TASK ITEM: Filter the listing below, keeping every line that holds "Switch".
** Opening EXTRACTED ENTRIES block **
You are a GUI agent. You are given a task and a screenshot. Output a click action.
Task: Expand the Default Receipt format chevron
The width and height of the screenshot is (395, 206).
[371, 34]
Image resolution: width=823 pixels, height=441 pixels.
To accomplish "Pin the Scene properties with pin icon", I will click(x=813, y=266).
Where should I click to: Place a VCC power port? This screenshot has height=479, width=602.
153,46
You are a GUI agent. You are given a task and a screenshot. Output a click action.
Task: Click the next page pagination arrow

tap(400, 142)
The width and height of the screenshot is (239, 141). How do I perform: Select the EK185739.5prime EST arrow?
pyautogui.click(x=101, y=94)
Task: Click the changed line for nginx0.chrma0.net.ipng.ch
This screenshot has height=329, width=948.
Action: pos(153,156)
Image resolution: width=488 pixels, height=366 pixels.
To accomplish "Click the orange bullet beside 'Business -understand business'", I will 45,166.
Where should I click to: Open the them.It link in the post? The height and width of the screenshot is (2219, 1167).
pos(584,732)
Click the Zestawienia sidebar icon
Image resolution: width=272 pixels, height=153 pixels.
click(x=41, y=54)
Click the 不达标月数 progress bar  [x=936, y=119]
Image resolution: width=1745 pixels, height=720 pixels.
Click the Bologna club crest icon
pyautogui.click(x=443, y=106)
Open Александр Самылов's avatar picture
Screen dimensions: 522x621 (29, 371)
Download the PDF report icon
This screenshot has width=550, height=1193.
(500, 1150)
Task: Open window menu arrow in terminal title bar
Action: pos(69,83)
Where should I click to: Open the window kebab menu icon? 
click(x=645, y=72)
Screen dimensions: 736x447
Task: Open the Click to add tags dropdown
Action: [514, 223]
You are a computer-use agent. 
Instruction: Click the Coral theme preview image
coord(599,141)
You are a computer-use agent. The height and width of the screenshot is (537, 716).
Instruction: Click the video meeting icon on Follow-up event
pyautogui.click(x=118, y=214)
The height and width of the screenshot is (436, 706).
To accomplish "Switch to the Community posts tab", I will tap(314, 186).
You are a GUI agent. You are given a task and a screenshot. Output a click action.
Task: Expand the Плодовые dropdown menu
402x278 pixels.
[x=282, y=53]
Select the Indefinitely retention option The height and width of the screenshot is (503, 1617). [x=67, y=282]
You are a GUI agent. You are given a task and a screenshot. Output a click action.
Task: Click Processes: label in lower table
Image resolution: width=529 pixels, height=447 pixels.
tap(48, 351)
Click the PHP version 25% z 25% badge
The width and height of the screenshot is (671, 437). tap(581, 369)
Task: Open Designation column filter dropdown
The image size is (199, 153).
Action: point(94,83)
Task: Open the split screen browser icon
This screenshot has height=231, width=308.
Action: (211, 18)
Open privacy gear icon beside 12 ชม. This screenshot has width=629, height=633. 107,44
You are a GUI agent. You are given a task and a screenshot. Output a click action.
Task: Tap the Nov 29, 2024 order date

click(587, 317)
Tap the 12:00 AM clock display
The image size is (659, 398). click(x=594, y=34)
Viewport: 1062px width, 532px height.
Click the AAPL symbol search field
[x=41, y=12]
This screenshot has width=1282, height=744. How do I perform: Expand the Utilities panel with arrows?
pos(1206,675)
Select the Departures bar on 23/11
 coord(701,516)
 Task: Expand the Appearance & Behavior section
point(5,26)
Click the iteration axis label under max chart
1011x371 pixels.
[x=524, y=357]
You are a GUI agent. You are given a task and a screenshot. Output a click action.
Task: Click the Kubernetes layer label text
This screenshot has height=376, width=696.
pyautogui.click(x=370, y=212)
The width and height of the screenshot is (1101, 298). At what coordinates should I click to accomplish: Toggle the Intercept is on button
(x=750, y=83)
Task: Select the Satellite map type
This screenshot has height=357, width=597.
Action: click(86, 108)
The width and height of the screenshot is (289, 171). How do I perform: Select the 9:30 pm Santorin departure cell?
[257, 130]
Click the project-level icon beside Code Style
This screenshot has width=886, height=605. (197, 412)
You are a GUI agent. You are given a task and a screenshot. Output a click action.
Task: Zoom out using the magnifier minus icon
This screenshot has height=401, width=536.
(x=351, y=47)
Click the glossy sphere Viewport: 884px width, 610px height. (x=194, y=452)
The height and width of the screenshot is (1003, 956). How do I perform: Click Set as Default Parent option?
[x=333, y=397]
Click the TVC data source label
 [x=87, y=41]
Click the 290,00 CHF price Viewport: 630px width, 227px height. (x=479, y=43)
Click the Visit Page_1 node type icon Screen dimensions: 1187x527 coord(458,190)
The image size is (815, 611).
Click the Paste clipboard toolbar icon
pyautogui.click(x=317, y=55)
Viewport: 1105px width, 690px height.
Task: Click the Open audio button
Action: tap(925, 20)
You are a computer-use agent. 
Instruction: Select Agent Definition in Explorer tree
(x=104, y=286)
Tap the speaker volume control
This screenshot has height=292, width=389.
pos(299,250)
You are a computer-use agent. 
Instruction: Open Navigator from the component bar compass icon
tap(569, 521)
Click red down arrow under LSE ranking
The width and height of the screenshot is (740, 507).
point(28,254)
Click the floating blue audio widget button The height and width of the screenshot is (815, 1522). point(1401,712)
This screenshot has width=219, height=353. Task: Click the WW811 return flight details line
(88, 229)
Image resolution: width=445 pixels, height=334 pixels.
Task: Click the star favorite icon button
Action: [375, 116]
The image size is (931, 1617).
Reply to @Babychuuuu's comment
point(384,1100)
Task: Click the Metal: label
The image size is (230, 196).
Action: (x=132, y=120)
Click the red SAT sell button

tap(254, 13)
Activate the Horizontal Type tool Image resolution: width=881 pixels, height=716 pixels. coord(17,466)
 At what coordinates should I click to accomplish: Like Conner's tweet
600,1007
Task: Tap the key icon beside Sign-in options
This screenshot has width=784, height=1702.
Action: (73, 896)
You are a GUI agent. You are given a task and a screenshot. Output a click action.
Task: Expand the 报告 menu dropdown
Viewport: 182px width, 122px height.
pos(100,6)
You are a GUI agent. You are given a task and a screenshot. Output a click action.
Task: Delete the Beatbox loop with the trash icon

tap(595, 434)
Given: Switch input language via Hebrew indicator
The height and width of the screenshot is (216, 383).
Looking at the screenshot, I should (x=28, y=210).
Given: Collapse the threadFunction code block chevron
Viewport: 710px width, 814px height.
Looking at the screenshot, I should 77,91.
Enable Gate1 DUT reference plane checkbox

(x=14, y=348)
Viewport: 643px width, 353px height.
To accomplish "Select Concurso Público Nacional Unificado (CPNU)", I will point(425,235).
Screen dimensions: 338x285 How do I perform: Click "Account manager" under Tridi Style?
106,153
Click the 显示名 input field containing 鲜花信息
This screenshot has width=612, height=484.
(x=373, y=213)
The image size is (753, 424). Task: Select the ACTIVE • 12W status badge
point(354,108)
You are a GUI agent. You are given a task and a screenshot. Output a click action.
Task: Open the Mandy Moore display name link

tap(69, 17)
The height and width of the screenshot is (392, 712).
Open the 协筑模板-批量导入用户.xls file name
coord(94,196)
** Closing EXTRACTED ENTRIES block **
TASK RESPONSE:
To accomplish "Switch to the Community posts tab", I will tap(314, 186).
Given: Switch input language via Hebrew indicator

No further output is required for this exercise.